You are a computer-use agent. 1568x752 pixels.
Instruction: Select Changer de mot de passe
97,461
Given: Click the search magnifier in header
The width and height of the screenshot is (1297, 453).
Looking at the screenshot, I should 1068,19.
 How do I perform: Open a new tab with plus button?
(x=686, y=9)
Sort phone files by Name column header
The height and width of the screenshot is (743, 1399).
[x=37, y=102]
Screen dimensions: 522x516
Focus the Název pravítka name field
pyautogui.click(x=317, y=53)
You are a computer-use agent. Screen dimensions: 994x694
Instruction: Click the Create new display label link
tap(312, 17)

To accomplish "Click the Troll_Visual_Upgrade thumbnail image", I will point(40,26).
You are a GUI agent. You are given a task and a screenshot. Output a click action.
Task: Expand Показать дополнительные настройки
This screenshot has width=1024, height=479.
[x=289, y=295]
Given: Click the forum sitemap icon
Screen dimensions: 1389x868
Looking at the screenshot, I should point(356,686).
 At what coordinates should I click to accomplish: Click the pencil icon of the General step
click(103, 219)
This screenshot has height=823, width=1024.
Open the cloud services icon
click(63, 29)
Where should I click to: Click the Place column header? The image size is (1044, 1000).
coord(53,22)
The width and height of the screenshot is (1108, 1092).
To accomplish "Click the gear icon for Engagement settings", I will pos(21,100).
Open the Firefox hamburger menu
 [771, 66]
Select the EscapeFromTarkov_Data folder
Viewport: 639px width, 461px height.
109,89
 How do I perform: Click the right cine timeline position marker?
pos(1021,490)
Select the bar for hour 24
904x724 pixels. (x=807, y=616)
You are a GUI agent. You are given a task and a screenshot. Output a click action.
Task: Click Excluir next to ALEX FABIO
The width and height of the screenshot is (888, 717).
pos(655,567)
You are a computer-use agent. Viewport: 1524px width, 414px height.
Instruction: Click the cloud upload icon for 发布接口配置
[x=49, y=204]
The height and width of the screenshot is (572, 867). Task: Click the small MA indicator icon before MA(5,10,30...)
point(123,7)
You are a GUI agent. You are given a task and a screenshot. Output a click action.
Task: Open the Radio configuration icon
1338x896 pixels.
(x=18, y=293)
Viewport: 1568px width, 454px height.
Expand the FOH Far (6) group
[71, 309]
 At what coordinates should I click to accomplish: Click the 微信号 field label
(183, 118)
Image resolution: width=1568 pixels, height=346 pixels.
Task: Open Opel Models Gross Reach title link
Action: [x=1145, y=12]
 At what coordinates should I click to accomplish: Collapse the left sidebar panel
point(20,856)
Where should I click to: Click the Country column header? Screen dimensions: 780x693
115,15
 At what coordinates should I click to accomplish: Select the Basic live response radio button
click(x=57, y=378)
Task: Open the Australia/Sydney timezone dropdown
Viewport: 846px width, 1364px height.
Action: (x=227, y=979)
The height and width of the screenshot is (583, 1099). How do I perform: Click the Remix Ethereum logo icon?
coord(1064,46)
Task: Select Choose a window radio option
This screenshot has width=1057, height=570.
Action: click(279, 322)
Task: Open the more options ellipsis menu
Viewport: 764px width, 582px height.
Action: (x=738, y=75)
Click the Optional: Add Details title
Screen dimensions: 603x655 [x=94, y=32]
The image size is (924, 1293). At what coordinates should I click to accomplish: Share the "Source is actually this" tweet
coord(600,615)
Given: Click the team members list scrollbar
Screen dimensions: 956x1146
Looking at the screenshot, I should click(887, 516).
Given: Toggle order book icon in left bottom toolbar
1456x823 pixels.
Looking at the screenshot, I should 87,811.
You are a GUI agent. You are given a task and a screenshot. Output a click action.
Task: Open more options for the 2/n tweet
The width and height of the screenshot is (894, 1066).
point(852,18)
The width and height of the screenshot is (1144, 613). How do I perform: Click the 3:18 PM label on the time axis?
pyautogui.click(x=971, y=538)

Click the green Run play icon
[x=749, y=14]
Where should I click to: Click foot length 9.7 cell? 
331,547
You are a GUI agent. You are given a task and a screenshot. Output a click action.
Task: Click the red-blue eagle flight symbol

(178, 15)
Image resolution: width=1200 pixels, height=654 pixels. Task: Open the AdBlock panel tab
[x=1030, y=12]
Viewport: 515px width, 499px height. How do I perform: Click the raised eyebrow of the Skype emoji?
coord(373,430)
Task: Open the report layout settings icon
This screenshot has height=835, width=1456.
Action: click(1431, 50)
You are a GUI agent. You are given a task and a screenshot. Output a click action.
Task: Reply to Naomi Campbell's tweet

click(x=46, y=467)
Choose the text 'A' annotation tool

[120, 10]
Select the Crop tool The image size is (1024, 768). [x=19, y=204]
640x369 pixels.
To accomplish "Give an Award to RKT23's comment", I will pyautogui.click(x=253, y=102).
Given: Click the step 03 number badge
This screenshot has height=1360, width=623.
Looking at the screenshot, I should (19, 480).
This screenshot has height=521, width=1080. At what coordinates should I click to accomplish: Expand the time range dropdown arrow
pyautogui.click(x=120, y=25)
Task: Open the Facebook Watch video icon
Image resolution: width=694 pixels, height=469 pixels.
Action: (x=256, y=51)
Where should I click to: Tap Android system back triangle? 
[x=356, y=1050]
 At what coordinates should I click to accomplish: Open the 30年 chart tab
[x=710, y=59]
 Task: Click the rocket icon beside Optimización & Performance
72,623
----------------
WHAT YOU HAVE TO DO: Copy every line from the records above that contains the word "settings".

ANSWER SPACE:
To accomplish "Click the gear icon for Engagement settings", I will pos(21,100).
Task: Open the report layout settings icon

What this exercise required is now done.